All of which, on the face of the questions raised, seem like legitimate issues. And that is why someone like John DiIulio, the former University of Pennsylvania researcher-professor who now heads the White House Office on Faith-Based and Community Initiatives, finds it appropriate to take a folksy but feisty, pragmatic optimism with him to the office every day.
Last week, I heard Mr. DiIulio defend his department's programs and ambitions to a roomful of prominent news gatherers and commentators. He does a good job of calming liberal skeptics' fears and disarming the deliberate distortions of critics. He prompts you to think that whatever legal impediments there might be to full implementation, a little good will and common sense will prevail. He thinks enough protections can be built in so that neither recipients' rights nor organizational faith distinctives need be endangered. He makes a decent-but not yet complete-case.
At the same time, I found myself wishing-while listening to Mr.
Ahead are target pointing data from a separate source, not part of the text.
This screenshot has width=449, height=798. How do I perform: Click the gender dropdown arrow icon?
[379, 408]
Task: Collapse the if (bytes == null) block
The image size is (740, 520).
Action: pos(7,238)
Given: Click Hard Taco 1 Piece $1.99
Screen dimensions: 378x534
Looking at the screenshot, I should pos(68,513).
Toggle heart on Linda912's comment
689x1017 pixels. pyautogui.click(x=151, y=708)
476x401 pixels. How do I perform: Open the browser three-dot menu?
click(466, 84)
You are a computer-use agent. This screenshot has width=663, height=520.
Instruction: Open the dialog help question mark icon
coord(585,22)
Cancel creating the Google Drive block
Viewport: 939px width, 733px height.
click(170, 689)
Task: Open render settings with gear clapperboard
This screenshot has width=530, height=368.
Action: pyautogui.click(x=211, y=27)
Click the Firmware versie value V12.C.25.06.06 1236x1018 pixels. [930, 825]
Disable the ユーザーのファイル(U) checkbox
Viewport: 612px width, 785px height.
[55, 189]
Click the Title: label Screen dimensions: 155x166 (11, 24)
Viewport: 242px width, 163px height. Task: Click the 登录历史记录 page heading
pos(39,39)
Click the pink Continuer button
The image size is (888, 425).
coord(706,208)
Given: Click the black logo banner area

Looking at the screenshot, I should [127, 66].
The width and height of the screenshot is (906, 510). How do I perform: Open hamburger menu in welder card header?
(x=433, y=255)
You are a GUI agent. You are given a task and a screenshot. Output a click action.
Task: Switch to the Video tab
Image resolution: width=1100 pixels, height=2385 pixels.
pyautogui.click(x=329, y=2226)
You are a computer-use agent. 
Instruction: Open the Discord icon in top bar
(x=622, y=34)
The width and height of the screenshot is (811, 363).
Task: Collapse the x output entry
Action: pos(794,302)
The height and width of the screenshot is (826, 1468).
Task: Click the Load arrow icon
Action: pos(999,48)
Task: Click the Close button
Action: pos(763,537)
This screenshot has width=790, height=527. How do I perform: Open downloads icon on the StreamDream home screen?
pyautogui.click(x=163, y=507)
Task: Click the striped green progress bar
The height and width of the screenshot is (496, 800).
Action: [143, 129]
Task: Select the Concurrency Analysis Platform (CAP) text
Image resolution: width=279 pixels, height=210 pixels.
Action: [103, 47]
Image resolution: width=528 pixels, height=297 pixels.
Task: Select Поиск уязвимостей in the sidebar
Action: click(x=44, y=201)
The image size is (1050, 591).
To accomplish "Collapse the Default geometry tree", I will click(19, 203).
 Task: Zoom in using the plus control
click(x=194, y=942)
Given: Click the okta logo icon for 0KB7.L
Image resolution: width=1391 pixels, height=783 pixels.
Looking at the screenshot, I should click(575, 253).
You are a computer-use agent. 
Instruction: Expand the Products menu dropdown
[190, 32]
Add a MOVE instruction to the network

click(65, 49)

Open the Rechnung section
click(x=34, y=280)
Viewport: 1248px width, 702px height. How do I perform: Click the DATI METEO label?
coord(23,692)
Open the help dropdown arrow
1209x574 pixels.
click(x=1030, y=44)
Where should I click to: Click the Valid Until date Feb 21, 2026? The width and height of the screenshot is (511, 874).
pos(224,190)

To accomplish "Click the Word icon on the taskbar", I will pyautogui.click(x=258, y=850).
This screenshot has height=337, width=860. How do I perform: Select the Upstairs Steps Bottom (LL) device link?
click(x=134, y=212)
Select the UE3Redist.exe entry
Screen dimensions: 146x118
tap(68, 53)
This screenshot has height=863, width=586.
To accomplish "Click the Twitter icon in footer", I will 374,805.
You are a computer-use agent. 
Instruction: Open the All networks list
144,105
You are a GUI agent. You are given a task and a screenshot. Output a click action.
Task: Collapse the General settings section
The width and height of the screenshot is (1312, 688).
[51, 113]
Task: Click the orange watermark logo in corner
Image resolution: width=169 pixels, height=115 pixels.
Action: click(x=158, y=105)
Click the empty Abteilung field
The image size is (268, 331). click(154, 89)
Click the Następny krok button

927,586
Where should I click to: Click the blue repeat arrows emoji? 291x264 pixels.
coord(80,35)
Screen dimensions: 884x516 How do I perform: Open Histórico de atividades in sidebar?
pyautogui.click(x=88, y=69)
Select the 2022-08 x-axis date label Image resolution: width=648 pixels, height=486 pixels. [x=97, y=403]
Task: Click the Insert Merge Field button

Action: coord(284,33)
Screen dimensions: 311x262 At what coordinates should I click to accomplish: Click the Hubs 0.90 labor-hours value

DiIulio-that someone with his intellectual prowess and professional credentials would cut loose and tell the stuffy media people the way it really is.
I wish he would tell them-along with our whole country-how terribly misleading terms like "religion" and "faith-based" really are. If the media, and academia, and government, and all the rest of us could just get this one issue straight, most of the first four objections I listed here would fairly quickly disappear.
A person's "religion," in the end, is wherever he puts his ultimate trust. It might be the God of the Bible, or it might be a slightly edited god, or it might be Buddha, or it might be a federal program, or it might be herbal remedies or sports or a tax-sheltered annuity or his children. Your religion is that which claims your ultimate confidence. It's the same with "faith-based" organizations. Every organization in life is faith-based-for every organization has cast its ultimate confidence somewhere. The question isn't whether you have faith. The question is where you have put it.
So is there a danger, for example, that some wacky practitioner of religion will get some government money and embarrass us all with the way it gets spent? Of course. So what else is new? That's also exactly what's been happening every time a state university professor or a space scientist or a social researcher gets some government money to pursue whatever he or she is doing. Such people sometimes spend their money in a sufficiently reasonable manner that no eyebrows are raised; but sometimes such folks also stake their confidence in such goofy and outrageous places that the public has to say: "Wait a minute; we're not going to let you go there."
Nor is it just evangelists and missionaries who try to "proselytize." That's the work of every teacher in America (even those in state schools), the calling of every public radio or TV commentator, and the task of every politician. All of them are regularly asking you to adjust your worldview, to shift your point of reference, and to put your confidence somewhere besides where you have regularly placed it. They do this with abandon, and with no fear at all that Uncle Sam might swoop in and threaten to take away their funding unless they adjust their message. So why do they get federal funds to do exactly what others are prohibited from doing?
I know it's not John DiIulio's job to change America's understanding of how big the definition of religion really is, or how far the "base" of faith-based really reaches. But he is in a place where people are listening to what he says-and he could even make his own job easier if he'd slip in a few reminders of this sort now and then.